Children from low-income families who participated in them were more
likely to graduate from high school and get a job and less likely to end
up on welfare.
Yet
critics correctly note that programs often work when small but don’t
scale up. It’s an open question whether those two programs would have an
impact as great today if they were rolled out nationwide.
Republican critics focus on (and misunderstand) a major, well-designed project called the Head Start Impact Study.
It found that Head Start produces educational gains that fade away. By
third grade, when the research ended, there was little detectable
difference between those assigned to Head Start and those in control
groups.
That’s disappointing. And that’s why critics denounce Head Start as a waste of money.
Yet
early education has always had an impact not through cognitive gains
but through long-term improvements in life outcomes. With Perry,
Abecedarian and other programs, educational gains fade, yet,
mysteriously, there are often long-term improvements on things that
matter even more, such as arrest rates and high school graduation rates.
The Head Start Impact Study couldn’t examine those outcomes.

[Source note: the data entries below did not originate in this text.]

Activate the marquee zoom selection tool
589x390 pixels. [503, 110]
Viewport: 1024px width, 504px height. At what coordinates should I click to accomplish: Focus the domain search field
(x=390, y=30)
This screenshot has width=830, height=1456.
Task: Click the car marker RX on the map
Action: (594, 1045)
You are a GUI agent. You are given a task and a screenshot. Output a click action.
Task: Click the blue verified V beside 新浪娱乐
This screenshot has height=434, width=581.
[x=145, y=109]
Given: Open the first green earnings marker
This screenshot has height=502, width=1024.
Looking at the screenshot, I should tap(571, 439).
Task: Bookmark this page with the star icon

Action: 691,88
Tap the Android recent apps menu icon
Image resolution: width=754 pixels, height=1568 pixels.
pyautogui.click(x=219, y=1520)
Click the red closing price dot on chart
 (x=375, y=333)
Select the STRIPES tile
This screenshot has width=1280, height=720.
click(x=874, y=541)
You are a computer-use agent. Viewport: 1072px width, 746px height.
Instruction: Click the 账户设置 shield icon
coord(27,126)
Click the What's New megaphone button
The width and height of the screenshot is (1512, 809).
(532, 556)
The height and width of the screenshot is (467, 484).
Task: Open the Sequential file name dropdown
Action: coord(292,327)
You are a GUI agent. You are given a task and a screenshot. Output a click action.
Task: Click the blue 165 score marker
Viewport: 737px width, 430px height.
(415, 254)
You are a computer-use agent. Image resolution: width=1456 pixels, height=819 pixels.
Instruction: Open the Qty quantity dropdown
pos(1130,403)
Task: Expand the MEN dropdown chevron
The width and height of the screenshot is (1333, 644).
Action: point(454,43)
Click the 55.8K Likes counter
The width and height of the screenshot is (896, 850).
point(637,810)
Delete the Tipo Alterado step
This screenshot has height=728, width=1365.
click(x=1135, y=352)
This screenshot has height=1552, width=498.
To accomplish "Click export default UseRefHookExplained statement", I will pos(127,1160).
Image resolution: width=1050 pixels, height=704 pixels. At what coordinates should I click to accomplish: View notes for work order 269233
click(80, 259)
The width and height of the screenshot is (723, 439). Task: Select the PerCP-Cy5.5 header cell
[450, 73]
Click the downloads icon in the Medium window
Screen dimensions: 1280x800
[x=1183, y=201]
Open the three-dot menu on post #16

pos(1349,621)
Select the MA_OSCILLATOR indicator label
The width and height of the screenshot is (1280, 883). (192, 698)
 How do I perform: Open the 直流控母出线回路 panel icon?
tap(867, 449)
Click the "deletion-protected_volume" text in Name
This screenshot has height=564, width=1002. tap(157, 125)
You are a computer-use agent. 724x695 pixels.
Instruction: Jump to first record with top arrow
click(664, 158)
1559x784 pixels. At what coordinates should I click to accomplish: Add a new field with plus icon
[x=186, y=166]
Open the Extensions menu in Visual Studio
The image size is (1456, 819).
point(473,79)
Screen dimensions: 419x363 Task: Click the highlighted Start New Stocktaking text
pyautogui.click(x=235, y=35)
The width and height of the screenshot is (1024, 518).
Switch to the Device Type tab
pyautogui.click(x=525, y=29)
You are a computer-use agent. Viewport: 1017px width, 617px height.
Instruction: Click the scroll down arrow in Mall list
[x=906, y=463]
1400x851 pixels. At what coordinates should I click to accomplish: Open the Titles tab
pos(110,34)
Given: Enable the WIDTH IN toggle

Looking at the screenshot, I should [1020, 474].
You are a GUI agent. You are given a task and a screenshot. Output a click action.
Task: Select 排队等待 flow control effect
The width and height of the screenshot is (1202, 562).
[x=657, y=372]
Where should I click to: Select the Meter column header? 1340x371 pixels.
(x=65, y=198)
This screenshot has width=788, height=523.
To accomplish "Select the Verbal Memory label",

Other researchers have, and their findings are almost unanimous. One rigorous study led by Eliana Garces,
then of U.C.L.A., found that Head Start graduates were more likely to
graduate from high school and attend college than their peers. David Deming of Harvard found
that children who attended Head Start were more likely to graduate from
high school and less likely as young adults to be “idle” — out of a job
and out of school.
Jens
Ludwig of University of Chicago found that Head Start reduced child
mortality in elementary years, apparently because of screening and
treatment referrals.
Beyond
Head Start, a series of randomized trials of other early education
initiatives repeatedly found the same result: Long-term outcomes
improve.
When
experts weigh these benefits against short-term costs, preschool for
at-risk kids from low-income families more than pays for itself. (It’s
not as clear that this is as true for middle-class kids.) When we have
kids growing up in poverty and homes without books, we end up paying one
way or the other. We can invest in preschool today (about $8,000 per child per year), or in juvenile detention tomorrow (around $90,000 per child per year).
So
where does this prekindergarten “sleeper effect” come from? Nobody is
quite sure. Maybe children learn self-discipline, patience or grit.
Or
maybe parents do. Alexander Gelber of University of California,
Berkeley, found that parents of children in Head Start are significantly
more likely to read to them, and spend more time reading to them — even
years later. Parents are more likely to take them to museums. Dads
living apart spend an extra day a month with them.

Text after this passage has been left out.